Dear Yui

By moonlight ray

Disclaimer: I do not own Angel Beats. If I did, I would've made a second season by now.

[A/N: Just a short one-shot from the view of Yui's mother. I think it's a bit poetic, but maybe that's the feel of reminiscence. Enjoy, and reviews are always welcome!]

Dear Yui,

Do you remember that time when you and I went to the park to play? You were only five. You were so vivacious at that time, running about playing on every piece of equipment you touched, teasing some of the other children into playing with you, energy and exuberance radiating off your every move. You were so happy, so carefree…

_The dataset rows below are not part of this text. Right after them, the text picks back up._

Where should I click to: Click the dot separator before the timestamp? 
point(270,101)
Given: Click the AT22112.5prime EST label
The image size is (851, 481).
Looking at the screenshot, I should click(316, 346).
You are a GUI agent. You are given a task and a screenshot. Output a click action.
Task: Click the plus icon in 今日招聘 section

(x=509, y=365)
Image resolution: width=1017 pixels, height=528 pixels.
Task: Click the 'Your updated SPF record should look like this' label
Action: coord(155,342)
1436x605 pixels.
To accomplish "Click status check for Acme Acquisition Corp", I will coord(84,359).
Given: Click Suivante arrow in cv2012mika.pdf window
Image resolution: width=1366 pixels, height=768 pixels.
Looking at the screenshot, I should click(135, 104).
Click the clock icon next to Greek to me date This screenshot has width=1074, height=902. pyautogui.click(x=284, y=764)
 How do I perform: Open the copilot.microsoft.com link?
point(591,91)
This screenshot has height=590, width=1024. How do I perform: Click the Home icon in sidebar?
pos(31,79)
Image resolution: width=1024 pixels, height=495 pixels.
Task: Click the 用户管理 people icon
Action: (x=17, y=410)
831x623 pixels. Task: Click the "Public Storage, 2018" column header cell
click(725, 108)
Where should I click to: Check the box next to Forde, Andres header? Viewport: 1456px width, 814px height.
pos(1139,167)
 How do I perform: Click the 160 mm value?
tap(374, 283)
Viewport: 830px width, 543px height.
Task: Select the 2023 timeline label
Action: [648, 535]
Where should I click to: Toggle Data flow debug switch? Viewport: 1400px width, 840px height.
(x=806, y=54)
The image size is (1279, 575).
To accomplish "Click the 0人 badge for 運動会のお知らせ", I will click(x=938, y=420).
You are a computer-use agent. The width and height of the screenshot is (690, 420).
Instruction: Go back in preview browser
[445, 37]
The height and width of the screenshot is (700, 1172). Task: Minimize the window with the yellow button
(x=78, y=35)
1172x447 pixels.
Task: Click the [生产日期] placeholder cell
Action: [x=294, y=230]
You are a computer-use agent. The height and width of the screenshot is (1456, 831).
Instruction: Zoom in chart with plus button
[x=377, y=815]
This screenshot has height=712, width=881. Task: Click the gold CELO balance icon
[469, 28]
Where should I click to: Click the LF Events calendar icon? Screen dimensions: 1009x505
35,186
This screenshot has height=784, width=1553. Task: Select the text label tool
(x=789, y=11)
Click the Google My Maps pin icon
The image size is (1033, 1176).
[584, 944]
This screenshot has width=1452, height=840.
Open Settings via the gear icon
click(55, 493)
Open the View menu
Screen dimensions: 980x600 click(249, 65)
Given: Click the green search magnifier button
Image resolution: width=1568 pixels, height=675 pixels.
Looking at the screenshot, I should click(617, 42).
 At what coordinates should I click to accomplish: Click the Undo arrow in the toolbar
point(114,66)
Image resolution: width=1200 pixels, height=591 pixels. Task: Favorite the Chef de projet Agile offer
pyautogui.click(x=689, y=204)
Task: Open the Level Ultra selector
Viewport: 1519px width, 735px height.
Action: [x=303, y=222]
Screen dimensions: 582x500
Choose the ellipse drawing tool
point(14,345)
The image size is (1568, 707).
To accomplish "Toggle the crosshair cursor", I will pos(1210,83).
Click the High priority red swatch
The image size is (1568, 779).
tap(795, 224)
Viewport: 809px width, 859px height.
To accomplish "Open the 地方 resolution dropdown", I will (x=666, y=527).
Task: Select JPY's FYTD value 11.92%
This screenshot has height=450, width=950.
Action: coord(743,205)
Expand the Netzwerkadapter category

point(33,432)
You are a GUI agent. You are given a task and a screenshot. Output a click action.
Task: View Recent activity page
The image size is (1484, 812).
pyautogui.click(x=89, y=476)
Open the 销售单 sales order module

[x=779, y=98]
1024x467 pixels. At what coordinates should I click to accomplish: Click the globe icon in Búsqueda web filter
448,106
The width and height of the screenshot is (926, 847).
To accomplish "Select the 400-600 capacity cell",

But nothing lasts forever. On our way back, as we crossed a busy street, I let my attention be diverted from what should've been most important to me. I took my gaze off of you for a second, and that second I'd repay for the rest of my life. Because in that single second, I allowed that car hit you from behind.

Dear Yui,

It was my fault. I was the one who suggested we go to the park. I was the one responsible for taking care of you. I was the one who didn't fulfill that responsibility. I was the one who deserved to be paralyzed. Me, not you.

After the accident, I was furious with myself. How could I have let such a thing happen to you, my only daughter? What kind of mother was I? Instead of guidance and love, all I'd brought you was agony and sorrow. I didn't want to try anymore.

But you were a miracle, even in your pain. You came out from the hospital, smiling and putting on a brave face. You said to me, "Don't worry, Mom. I'm okay." And I lost it. Startling you, and even some of the nearby nurses, I lunged forward and clutched your tiny frame to me.

Tears brimming my eyes, I thought to myself: How could I give up when you were still here trying your best? When you were still counting on me, now even more than before? I'd almost lost you, and I wasn't going to make that same mistake again. I'd make it up to you, Yui. I promise.

Dear Yui,

Please don't ever feel like you're a burden. As these years have gone by, I can see the light in your eyes constantly dimming. Are you losing hope? Feeling as if there's nothing to live for? As if you'll only cause trouble for me?

Well, that's not true. Even if all I can offer you is a secondhand glimpse into the world, I will give you everything I can. I already took away from you the ability to experience them for yourself. I will definitely not withhold from you any more.

Please, don't give up. Even if I'm never able to provide you with what's lost, I will never cease to seek restitution. You are my cherished child, no matter what impairment you may have. I love you, Yui. Don't forget that, ever.